INSTRUCTIONS TO FOLLOW
Return all lines of the records that contain the word "will".

Stored records
BEGIN

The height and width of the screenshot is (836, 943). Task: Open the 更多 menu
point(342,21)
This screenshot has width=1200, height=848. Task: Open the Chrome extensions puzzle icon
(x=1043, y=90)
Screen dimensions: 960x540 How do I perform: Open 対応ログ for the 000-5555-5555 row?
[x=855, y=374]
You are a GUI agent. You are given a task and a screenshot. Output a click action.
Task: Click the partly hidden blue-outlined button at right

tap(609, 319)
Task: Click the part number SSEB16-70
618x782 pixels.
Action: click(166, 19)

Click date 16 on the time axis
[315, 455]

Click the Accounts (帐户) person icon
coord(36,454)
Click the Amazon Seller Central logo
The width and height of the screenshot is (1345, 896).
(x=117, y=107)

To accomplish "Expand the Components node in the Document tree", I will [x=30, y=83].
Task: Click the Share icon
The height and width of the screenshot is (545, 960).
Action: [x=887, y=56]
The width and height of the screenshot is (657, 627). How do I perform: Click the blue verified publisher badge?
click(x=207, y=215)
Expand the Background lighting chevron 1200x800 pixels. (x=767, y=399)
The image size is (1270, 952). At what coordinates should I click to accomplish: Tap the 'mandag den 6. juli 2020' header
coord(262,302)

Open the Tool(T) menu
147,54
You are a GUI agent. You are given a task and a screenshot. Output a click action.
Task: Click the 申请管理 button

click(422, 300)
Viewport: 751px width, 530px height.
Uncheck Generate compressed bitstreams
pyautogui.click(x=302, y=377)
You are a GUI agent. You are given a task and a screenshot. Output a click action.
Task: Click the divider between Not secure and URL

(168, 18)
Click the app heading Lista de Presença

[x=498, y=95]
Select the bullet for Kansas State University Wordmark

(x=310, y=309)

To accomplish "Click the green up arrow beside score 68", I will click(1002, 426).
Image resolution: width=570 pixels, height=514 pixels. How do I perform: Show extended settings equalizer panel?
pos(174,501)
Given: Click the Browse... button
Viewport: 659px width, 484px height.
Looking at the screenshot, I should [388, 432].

END

SOLVED PROBLEM
To accomplish "Expand the Components node in the Document tree", I will [x=30, y=83].
To accomplish "Click the green up arrow beside score 68", I will click(1002, 426).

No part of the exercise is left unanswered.